AWS for Industries
Improving patient pre-screening for clinical trials with generative AI on AWS
Clinicians face several challenges when finding and enrolling patients in clinical trials. These include lack of awareness, limited access to trial information, especially for rare diseases, and time constraints. Typically, clinicians undertake a set of steps to find and evaluate clinical trials for their patients that include identification of patients who would benefit from a clinical trial, collecting relevant medical information about patient diagnosis, stage, and treatment history, searching clinical trial registries and institutional review boards, reviewing eligibility criteria, and more. One solution to streamline this process is to automate pre-screening by applying artificial intelligence.

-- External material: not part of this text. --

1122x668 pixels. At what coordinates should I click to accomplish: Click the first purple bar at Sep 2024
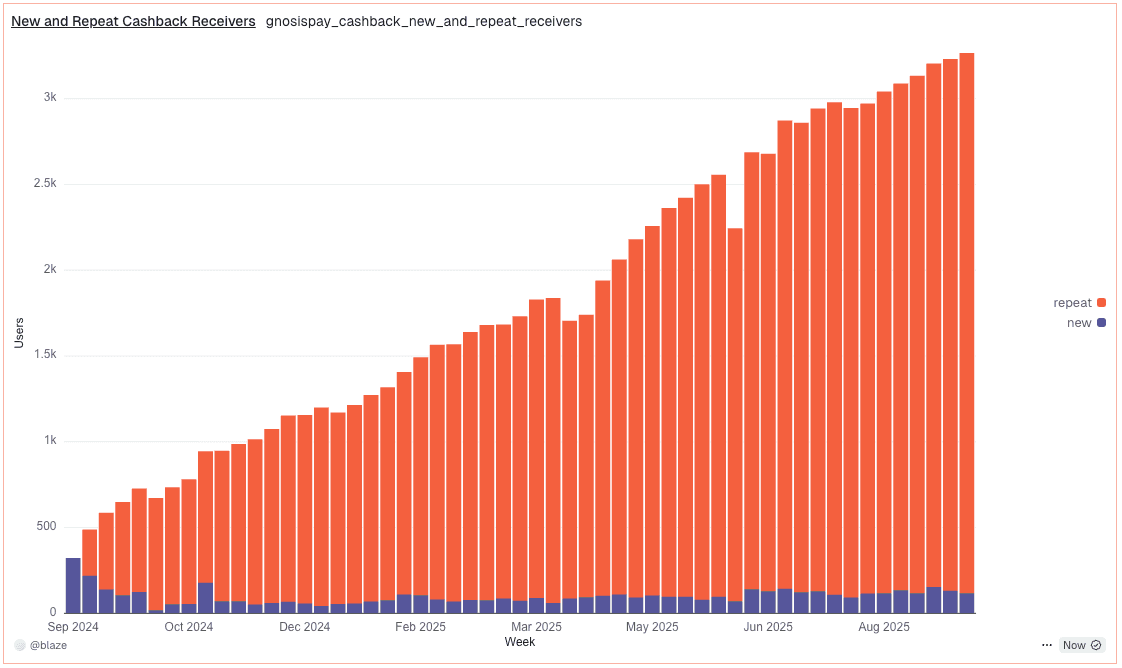tap(73, 586)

In this post, we present a generative AI driven solution leveraging AWS services to facilitate an improved turnaround time for matching cancer patients to relevant clinical trials. A single cancer trial may have numerous inclusion and exclusion criteria, each of which needs to be checked against the patient’s specific medical history and current condition. By automating this process with generative AI, the screening time was reduced by ~ 40% in a real-life clinical trial matching task.
This solution leverages Amazon Bedrock knowledge base and Amazon Bedrock agents to find relevant trials using a patient’s medical condition and demographic data like age, gender, country, etc. By establishing matched trials based on inclusion and exclusion criteria, the solution incorporates chain of thought reasoning and explains the reason for selecting or not selecting a clinical trial. This solution also highlights the key differences between the recommended matches, enabling clinicians to compare and contrast the available options more effectively.

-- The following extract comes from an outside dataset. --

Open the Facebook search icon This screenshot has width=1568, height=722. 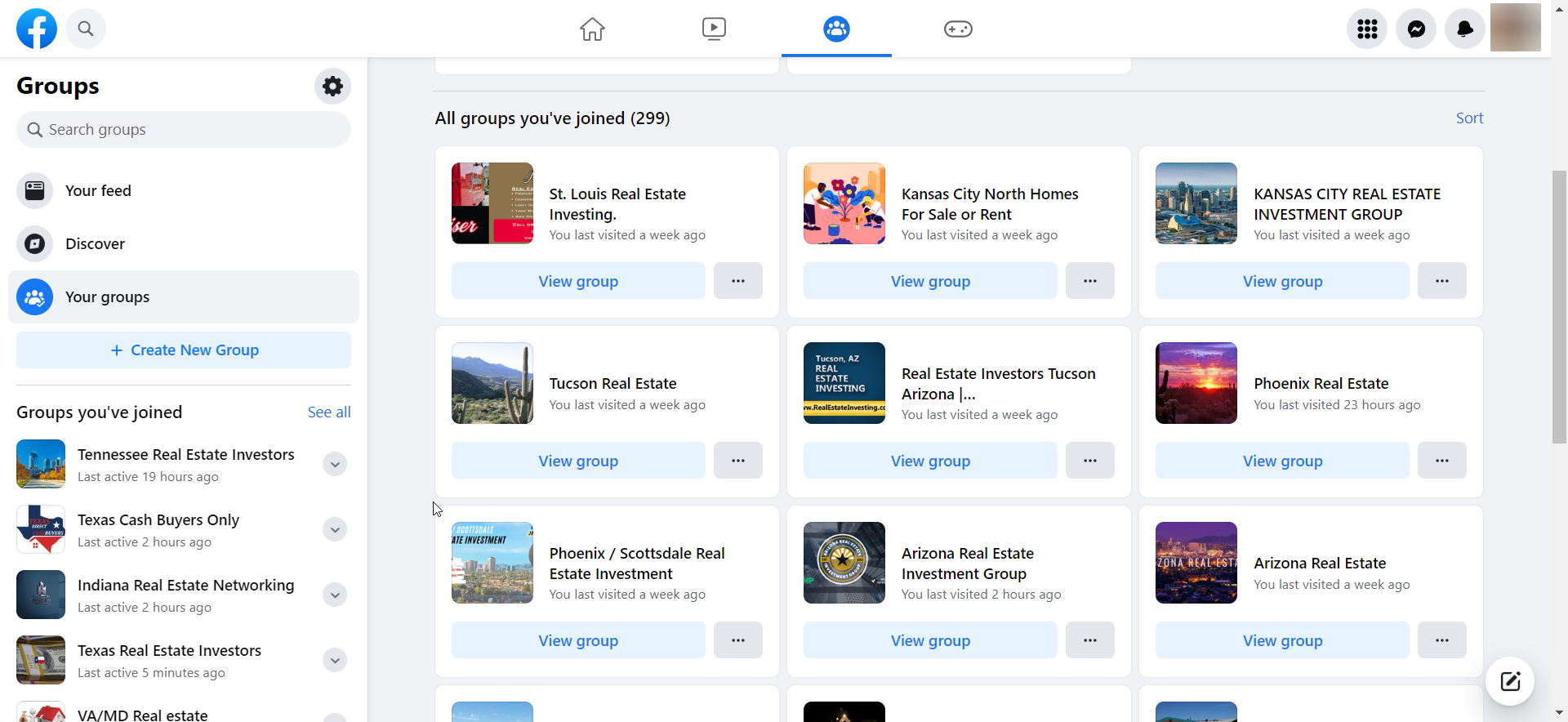[x=86, y=29]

Amazon Bedrock is a fully managed service that offers a choice of high-performing foundation models (FMs) through a single API. It provides a broad set of capabilities needed to build generative AI applications with security, privacy, and responsible AI. Amazon Bedrock agents act as orchestrators, managing interactions between foundational models, data sources, knowledge bases, software applications, and user conversations. Additionally, they automate API calls to execute actions and access knowledge bases to enrich information relevant to these actions.
Clinical trial collection and matching workflow diagram
Architecture diagram
The architecture diagram illustrates the end-to-end workflow for matching cancer patients to relevant clinical trials using AWS services like Amazon Bedrock Agents, Knowledge Base, Amazon OpenSearch Service, and AWS Lambda functions. The clinician initiates the process by querying the clinical trials agent with the patient’s details, then fetches the medical history, leverages knowledge bases, and invokes different APIs to filter and recommend suitable trials based on the inclusion and exclusion criteria.
An agent-based framework on Amazon Bedrock allows developers to model and simulate complex systems by executing multistep tasks across different systems and data sources. The entire workflow spans multiple tasks starting from 1. Fetching patient relevant historical information 2. Querying clinical trials registry to fetch clinical trials relevant to patient current condition and matching the trials related inclusion & exclusion criteria to patient historical attributes to narrow down to specific clinical trials. This process enables automation of the clinical trial pre-screening process, which typically takes hours to a few minutes.
Next Steps
With the power of AWS services like Amazon Bedrock, healthcare providers can unlock new possibilities for streamlining clinical trial enrollment and accelerating the development of life-saving treatments. As generative AI continues to advance, its potential applications in the healthcare domain are vast, promising to revolutionize various aspects of patient care and medical research. We encourage you to explore the solution, adapt it to your specific needs, and unlock new possibilities in patient care and clinical processes. We value community collaboration and welcome your contributions – whether through submitting a pull request to enhance the solution’s functionality or reporting any issues you encounter via GitHub issues. Your feedback and involvement will help us continue to improve and strengthen this solution to better serve the healthcare community’s needs.